WORK TO COMPLETE —
Write out again only the lines running from the one that contains "Private Policy (68, 1748)" to the end of the records below, including both the first and the last.

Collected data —
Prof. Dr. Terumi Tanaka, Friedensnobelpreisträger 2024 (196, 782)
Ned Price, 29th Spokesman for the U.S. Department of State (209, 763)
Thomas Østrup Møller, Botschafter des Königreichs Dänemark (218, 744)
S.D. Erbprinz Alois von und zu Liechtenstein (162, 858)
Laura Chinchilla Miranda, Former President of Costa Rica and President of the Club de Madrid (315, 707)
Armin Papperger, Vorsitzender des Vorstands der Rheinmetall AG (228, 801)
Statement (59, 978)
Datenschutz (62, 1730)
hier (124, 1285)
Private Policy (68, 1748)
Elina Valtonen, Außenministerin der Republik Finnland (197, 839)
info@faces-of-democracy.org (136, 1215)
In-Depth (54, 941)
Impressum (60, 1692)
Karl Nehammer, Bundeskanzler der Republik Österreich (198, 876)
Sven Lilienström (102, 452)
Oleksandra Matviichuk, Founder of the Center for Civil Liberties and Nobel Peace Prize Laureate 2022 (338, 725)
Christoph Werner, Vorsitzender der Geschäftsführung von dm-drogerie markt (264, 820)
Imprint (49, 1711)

SOLUTION FOR THIS TASK —
Private Policy (68, 1748)
Elina Valtonen, Außenministerin der Republik Finnland (197, 839)
info@faces-of-democracy.org (136, 1215)
In-Depth (54, 941)
Impressum (60, 1692)
Karl Nehammer, Bundeskanzler der Republik Österreich (198, 876)
Sven Lilienström (102, 452)
Oleksandra Matviichuk, Founder of the Center for Civil Liberties and Nobel Peace Prize Laureate 2022 (338, 725)
Christoph Werner, Vorsitzender der Geschäftsführung von dm-drogerie markt (264, 820)
Imprint (49, 1711)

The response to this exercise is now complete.